Of course, this kind of incident predates the coronavirus pandemic. YouTube comic Julio Cocielo shot to infamy during the 2018 World Cup over his allegedly racist remarks about French footballer Kylian Mbappé, which led not only to canceled contracts by Coca Cola and Itaú, but also a R$7m lawsuit brought by the State of São Paulo for “collective social damage” caused. These controversies are hard to predict, and often die down once the public moves on, but strict due diligence remains an essential step towards any potential PR partnership. It’s just common sense!

4. Think on your feet

While careful analysis and vetting is important, sometimes an opportunity to work with the perfect influencer for a certain time and place will fall into your lap unexpectedly, and you should strike while the iron is hot. Creativity and opportunism can go a long way and can turn unlikely role models into overnight sensations. Take the case of “Everybody Hates Chris” sitcom actor Tyler James Williams, whose social media pages were flooded by Brazilian fans and trolls when the Record TV channel started to air his show in 2016. The baffled actor initially threatened to block the haters, but instead ended up working with McDonald’s Brazil for a nationwide ad campaign that riffed on his unlikely star status.

Sometimes it pays to work with individuals who don’t even identify as influencers. Marie Claire’s Latin American edition just published an issue focusing on “the real influencers” in the COVID-19 pandemic: women who work on the frontlines to combat the pandemic. The front cover, featuring a health worker whose face is strikingly marked by PPE, is already being hailed as one of the magazine’s most iconic images.
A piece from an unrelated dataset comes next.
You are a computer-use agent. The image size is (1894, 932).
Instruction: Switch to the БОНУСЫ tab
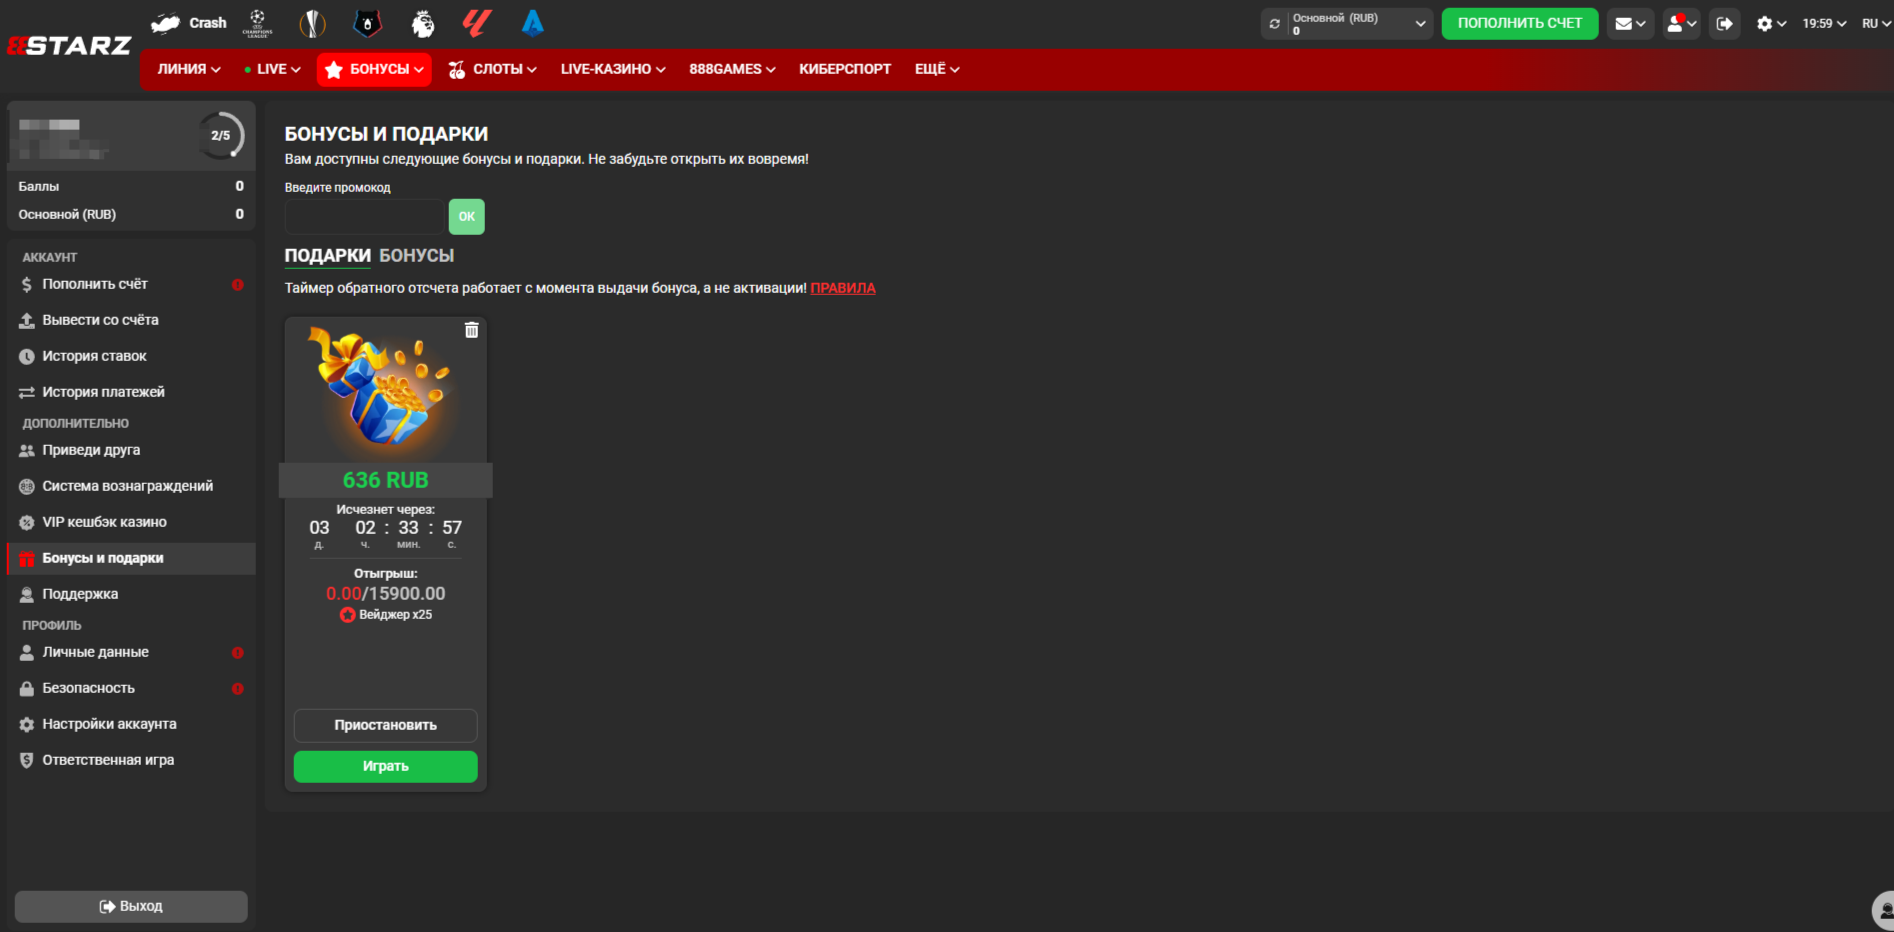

There are no easy answers or quick fixes when it comes to influencer marketing. A sizable budget will ensure your brand is seen by a large number of social media followers, but it will all be for nothing if that audience doesn’t respond to your product or service, or regularly engage with the influencer promoting it. Instead, you should focus on quality over quantity. Seek out influencers who have real and measurable sway over their followers, and whose personal brand, tone and messaging dovetail synergistically with your own. As with any other PR campaign, be diligent, thorough and alert to one-off opportunities that can lead to authentic, creative and fruitful partnerships. If you follow these steps, you’ll soon find that influencers can be instrumental in promoting your brand to the audiences that matter.